### Exercise passage
The book of abstracts is now online! It contains information about the event, a list of participants and all abstracts. Klick on the image for a download. A printout will be handed out in the beginning of the workshop, too.



Andreas Münch (U Oxford), Wednesday

Fingering Instabilities in Thin Film Dynamics.

Thin films with moving contact lines frequently form a capillary rim that are susceptible to an instability that corrugates the rim and the contact line in the spanwise direction and grows into finger-like structures. This instability is observed in gravity- or marangoni-driven liquids as well as in films that dewet from an hydrophobic surface. The investigation of this instability via thin film models involves a variety of interesting mathematical structures and techniques some of which will be presented and discussed in this talk, such as undercompressive shocks, the derivation and analysis of sharp interface models for the capillary rims.

Dorothee Knees (WIAS Berlin), Thursday

Weak solutions for rate-independent systems illustrated at an example for crack propagation.

Many processes in nature can be considered as rate-independent processes. Typical examples are the evolution of damage and fracture in brittle materials or elastoplasticity.

In the corresponding models it is assumed that the actual state of the material can be completely characterized by the displacement field and a collection of internal variables that characterize for instance the damage state or the plastic deformation. The model describing the evolution of these quantities with respect to external loadings consist of a (quasistatic) balance of forces resulting in a system of linear elliptic equations that is coupled with an evolutionary variational inequality describing the changes of the internal variables. This coupled system can be derived from an energy functional and a dissipation potential, which, due to rate-independence, is positively homogeneous of degree one.

Since in many applications the energy functional is not simultaneously convex with respect to the displacements and the internal variables, solutions of the evolution system might be discontinuous in time. Hence, weak formulations and suitable jump criteria are needed that lead to physically reasonable solutions.

In this lecture we discuss different possibilities to define weak solutions and illustrate the predictions with a model describing the propagation of a single crack in a brittle elastic material.

Martin Burger (Münster U), Friday

Mathematics of Collective Behaviour - Complex Patterns and Minimal Models.

The mathematical modelling of collective behaviour of organisms is receiving increasing attention in the recent years. Examples are the formation of consenus in human societies, herding of sheep and of market traders, insect swarming, bird flocking, or collective cell migration and chemotaxis. Although those processes go on on different scales and produce a variety of complex patterns, they share a surprisingly similar structure.

### Exercise tasks
a – In the workshop abstracts, what are the typical examples of rate-independent processes?
b – Continue the workshop abstracts, picking up after the last sentence of the talk on collective behaviour.
The listing after this point is separate material and has no connection to the workshop abstracts.

### Source data
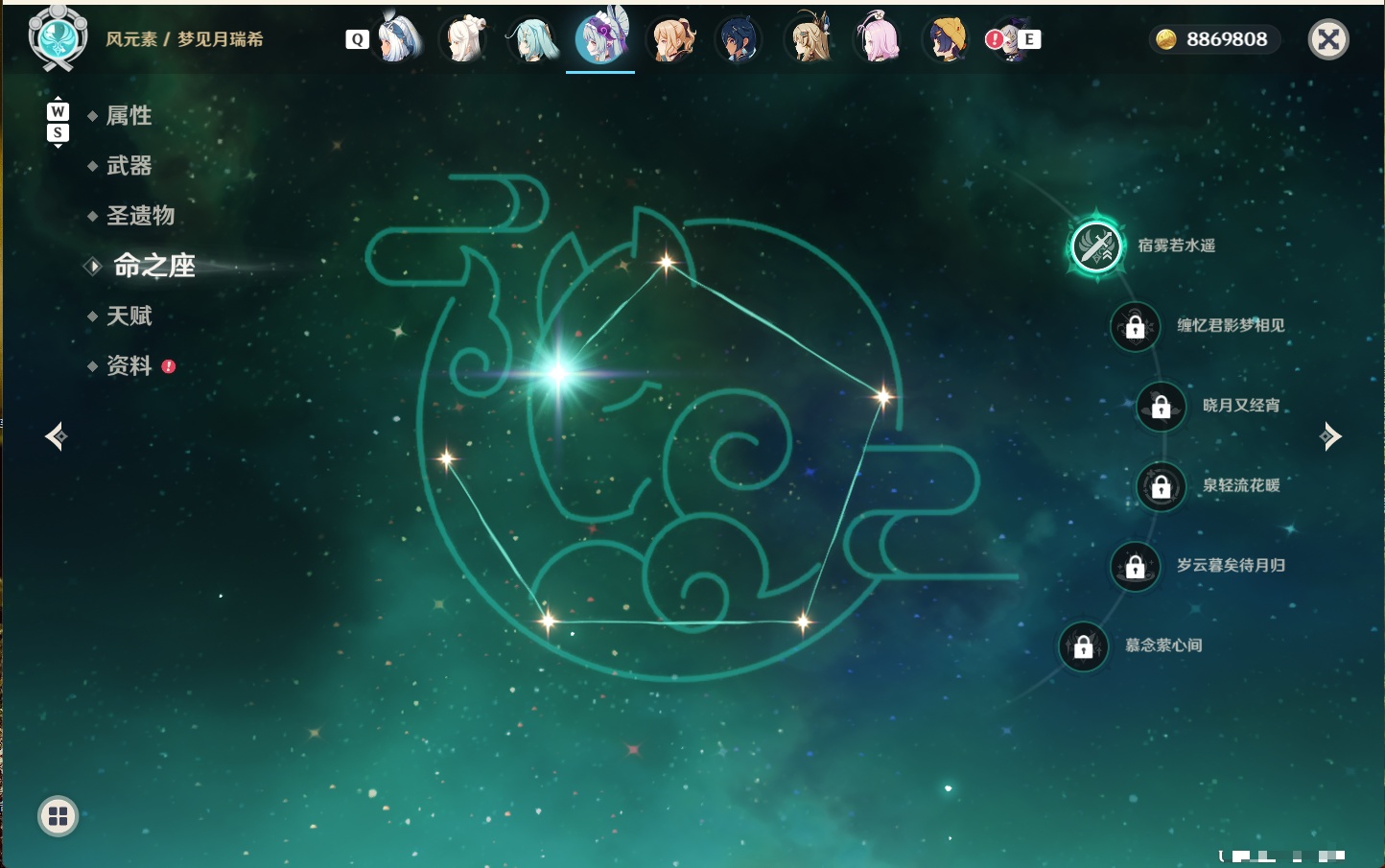Click the W/S menu navigation key indicator
Viewport: 1385px width, 868px height.
click(58, 122)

### Task answers
a – The evolution of damage and fracture in brittle materials, and elastoplasticity.

b –
This talk will provide an overview of the modelling from a mathematician's viewpoint and demonstrate that (besides pre-existing patterns in the environment) the main source of pattern formation is an interaction of two effects, namely long-range attraction and short-range repulsion. In macroscopic models based on partial differential equations, this typically means a combination of a (nonlinear) diffusion term with an integral operator.

In order to understand this interplay minimal mathematical models will be derived and analyzed, which contribute strongly to the understanding of basic mechanisms of pattern formation and phase transitions with respect to system parameters as found in real data and detailed microscopic simulations.


Tobias Ahnert (TU Berlin)

Multiphase model for dilute and non-dilute flow of suspensions.

The ensemble average process originally proposed by Drew and Passman is used to derive a multiphase model for non-Brownian suspensions. The model allows for the simulation of highly dilute up to near solid suspensions. In the limiting regimes of pure fluid and pure solid, the model becomes the Navier-Stokes equations with Newtonian stress tensor and Darcy's law, respectively. We will reduce the model for the two-dimensional shear and tube flow in order to get analytic results. Further, numeric solutions of the full 2D and 3D problem are discussed.

Marion Dziwnik (TU Berlin)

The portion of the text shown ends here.